Most of the controversy and confusion has swirled around debates over the kind of phenomena SOC might properly be invoked to explain, or equivalently, over what precisely counts as evidence for SOC. After all, many power laws in nature — in the distribution of the sizes of craters on the moon, for example, or in the tail of the distribution of wealth — almost certainly have little to do with SOC. Power laws reflecting scale invariant distributions can arise from a great number of fairly simple mathematical processes — including multiplicative growth, for example — and shouldn't be taken, on their own, as evidence for SOC, although this has been quite common.

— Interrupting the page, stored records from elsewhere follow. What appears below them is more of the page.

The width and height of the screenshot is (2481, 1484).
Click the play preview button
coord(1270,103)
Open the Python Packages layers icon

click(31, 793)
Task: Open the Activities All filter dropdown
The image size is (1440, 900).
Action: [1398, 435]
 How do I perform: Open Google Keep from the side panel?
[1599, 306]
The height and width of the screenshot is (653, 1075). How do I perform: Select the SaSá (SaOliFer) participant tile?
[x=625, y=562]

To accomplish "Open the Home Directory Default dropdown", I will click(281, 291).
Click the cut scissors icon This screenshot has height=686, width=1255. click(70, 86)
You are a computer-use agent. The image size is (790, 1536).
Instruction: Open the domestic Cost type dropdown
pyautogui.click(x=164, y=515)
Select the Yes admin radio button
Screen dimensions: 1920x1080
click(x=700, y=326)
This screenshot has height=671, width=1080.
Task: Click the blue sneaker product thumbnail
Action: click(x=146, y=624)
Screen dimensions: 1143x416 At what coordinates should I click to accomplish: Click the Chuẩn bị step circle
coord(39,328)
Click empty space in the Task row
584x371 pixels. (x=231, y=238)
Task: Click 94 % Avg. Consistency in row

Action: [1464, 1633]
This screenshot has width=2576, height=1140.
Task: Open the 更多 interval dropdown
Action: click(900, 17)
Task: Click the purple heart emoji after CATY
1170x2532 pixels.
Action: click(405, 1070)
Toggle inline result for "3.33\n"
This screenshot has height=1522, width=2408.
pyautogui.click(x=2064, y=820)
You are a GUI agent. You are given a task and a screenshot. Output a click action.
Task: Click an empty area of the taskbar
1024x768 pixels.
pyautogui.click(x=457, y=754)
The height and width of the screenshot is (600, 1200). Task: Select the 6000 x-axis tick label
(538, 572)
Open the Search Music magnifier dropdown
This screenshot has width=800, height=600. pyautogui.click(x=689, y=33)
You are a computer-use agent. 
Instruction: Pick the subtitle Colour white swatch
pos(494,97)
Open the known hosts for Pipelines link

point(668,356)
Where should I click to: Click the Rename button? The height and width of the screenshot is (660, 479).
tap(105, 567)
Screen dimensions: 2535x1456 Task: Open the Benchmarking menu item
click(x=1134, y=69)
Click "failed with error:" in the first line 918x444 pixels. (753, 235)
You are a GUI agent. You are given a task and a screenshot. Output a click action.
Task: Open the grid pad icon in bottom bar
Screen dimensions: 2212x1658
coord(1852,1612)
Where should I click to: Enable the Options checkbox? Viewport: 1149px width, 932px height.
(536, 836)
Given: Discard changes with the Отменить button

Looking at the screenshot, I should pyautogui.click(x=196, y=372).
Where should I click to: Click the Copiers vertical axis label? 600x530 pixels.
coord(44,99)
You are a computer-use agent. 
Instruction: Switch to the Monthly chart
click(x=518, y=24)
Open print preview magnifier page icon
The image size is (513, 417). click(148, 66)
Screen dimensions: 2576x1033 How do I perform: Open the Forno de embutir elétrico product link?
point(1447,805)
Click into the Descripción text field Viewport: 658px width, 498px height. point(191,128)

True evidence for SOC requires more detailed examination of correlation functions linking the behaviour of a system at different points in space and time. Short of that, it is more plausible to invoke the idea to account for power laws observed in spatially extended systems of many interacting elements, if the basic dynamics bear a strong resemblance to any of the simple models known to exhibit SOC. For example, schematic models for the geometric spread of forest fires are essentially isomorphic to some of the archetypal SOC models. The SOC interpretation of power law distributions for such fires therefore carries more weight.

Similarly, it is more plausible to invoke SOC if the forces driving a system away from equilibrium are known to act slowly in comparison with those allowing relaxation back towards it. The most precise mathematical formulations of SOC show it to hold in the limit in which this difference is large. Hence, natural systems that exhibit such a separation — forest fires again, but also the earthquake generating process — gain additional plausibility as likely true examples of SOC.

This timescale separation, Watkins and colleagues note, has recently made the notion of SOC increasingly popular in plasma physics, especially in the context of laboratory fusion plasmas and solar and magnetospheric physics. As driven, dissipative systems, many confined plasmas have the correct separation of timescales. They're driven slowly towards a threshold to instability, either by scientists in a laboratory, or by natural processes, and then respond rapidly in intermittent scale-invariant bursts. That the energy released by solar flares or in magnetospheric sub-storms fits power law distributions is intriguing; combined with the clear separation of scales, the SOC interpretation becomes more compelling.

Another source of confusion over SOC, Watkins and colleagues argue, has been the sloppy use of the word critical. In what is probably the best known SOC model — the sand pile model — grains fall one by one in random locations on a growing pile, and trigger avalanches whenever a grain causes the local slope to surpass a critical threshold. In time, this model evolves towards a critical state characterized by a statistical equilibrium with large-scale fluctuations and a power law distribution of avalanche sizes. The word criticality correctly refers to this state of statistical equilibrium, not to the slope at any point on the pile, which is, after any avalanche, everywhere below the critical threshold. The sloppy use and interchange between these two uses of the term critical has led to many misinterpretations of SOC dynamics.

Watkins and colleagues quote a wonderful sentence from Philip Anderson, which perhaps best captures how the SOC idea should be seen. It's not quite a specific theory, as one might consider general relativity or the kinetic theory of gases. Rather, it's a more generally scheme for thinking about many systems out of equilibrium, which may come close to capturing many of their essential elements. “Self-organized criticality seems to me to be,” as Anderson put it, “not the right and unique solution to these and other similar problems, but to have paradigmatic value, as the kind of generalization which will characterize the next stage of physics.”

That seems about right. At times, no doubt, the importance of the idea has been overstated. Much of the controversy and confusion has been engendered by some sloppy thinking and over-enthusiasm by SOC supporters. But it remains an idea of enduring value.